Posted: January 28, 2010, 12:08 PM by Jonathan Kay

After six years of service, Chief Murray Faulkner, 57, of the London police force is expected to announce his retirement at noon today.

He leaves with a statistical stain on his record. For 2007 his department's statistics under the heading of domestic violence (DV) show that there was one DV homicide of a woman by a man, but zero homicides of a man by a woman. Not true.
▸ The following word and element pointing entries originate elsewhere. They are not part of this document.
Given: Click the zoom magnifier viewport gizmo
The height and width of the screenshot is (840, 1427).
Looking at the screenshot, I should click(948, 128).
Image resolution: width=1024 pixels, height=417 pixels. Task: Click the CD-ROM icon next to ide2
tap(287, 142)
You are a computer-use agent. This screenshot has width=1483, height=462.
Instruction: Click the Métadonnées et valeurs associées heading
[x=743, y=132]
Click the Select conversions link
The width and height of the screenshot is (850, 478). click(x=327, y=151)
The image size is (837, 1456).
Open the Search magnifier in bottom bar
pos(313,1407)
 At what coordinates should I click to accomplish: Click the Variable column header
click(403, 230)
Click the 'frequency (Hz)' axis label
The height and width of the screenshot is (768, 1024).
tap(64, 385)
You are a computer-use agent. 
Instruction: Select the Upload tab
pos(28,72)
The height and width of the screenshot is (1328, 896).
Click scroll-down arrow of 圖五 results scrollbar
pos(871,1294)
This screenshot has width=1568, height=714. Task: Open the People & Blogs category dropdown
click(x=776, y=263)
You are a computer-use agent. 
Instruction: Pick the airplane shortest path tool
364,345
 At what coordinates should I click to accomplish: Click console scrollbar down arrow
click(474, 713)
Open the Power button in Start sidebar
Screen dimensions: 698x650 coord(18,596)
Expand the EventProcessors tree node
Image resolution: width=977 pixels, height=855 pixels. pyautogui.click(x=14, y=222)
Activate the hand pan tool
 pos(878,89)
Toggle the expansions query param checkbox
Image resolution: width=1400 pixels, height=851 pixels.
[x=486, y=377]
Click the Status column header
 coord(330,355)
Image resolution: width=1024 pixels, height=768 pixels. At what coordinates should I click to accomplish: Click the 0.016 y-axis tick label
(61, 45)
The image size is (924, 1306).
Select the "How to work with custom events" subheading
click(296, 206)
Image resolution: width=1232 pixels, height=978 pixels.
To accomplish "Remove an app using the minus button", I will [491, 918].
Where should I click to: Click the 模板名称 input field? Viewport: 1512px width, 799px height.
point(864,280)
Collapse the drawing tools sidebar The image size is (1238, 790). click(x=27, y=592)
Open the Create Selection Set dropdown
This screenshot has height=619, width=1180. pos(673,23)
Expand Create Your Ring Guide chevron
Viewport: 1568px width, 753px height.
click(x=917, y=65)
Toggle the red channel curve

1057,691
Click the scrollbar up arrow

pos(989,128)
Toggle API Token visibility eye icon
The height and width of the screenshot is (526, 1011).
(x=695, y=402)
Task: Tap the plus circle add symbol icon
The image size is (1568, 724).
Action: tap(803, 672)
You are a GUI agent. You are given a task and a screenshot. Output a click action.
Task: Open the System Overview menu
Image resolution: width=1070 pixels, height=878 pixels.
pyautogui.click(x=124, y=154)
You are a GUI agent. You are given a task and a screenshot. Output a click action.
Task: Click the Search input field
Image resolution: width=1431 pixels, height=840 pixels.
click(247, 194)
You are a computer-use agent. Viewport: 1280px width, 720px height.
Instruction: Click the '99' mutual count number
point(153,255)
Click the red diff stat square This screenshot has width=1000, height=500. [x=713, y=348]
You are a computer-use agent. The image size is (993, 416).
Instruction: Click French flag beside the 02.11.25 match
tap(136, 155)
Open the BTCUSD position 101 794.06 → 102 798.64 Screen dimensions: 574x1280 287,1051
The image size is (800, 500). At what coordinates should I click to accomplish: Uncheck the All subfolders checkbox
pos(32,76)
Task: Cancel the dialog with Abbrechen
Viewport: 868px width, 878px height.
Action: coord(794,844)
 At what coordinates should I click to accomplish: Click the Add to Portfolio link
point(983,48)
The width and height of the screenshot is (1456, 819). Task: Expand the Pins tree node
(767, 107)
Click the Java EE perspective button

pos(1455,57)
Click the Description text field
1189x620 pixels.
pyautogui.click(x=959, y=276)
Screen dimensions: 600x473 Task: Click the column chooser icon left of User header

On June 6, 2007, in a shocking case of love gone awry, police inspector Kelly Johnson, inflamed by her lover, retired police superintendent David Lucio's ending of their affair the day before, shot Lucio in the head with a .40-calibre Glock pistol (which she was not authorized to have in her possession) as he was driving his van through downtown London, and then killed herself with the same gun as the van careened into an apartment building.

If Johnson were a man, the case would have been labelled a cold-blooded DV murder, and exploited as yet another example of the pandemic of male violence against women. But the incident was spun as a kind of bilateral tragedy with no villain, just two victims.

Critics of Faulkner have long grumbled about his preoccupation with male violence against women and his tendency to downplay or ignore female violence against men. Normally it's tough to get the evidence to back up such a claim. But the obviously purposeful refusal to classify the Lucio murder as a case of DV, when it so screamingly is a world-class example of DV at its worst, supports Chief Faulkner's detractors' claim of bias against male victims of DV.

Naturally this lapse calls all the other statistics in Faulkner's tenure into question. We all depend on statistics to help us make up our minds on issues, so it is extremely irresponsible to muck around with them in support of an ideological position. Presently the London police 2007 statistics tell us that DV-related homicide is 100% male on female and 0% female on male. In fact it is 50-50. It would be fitting if Chief Faulkner's last official act were to admit that the Johnson/Lucio homicide was indeed a case of DV, have the 2007 statistic formally changed, and give his successor the nod to review all the stats on DV posted during his tenure.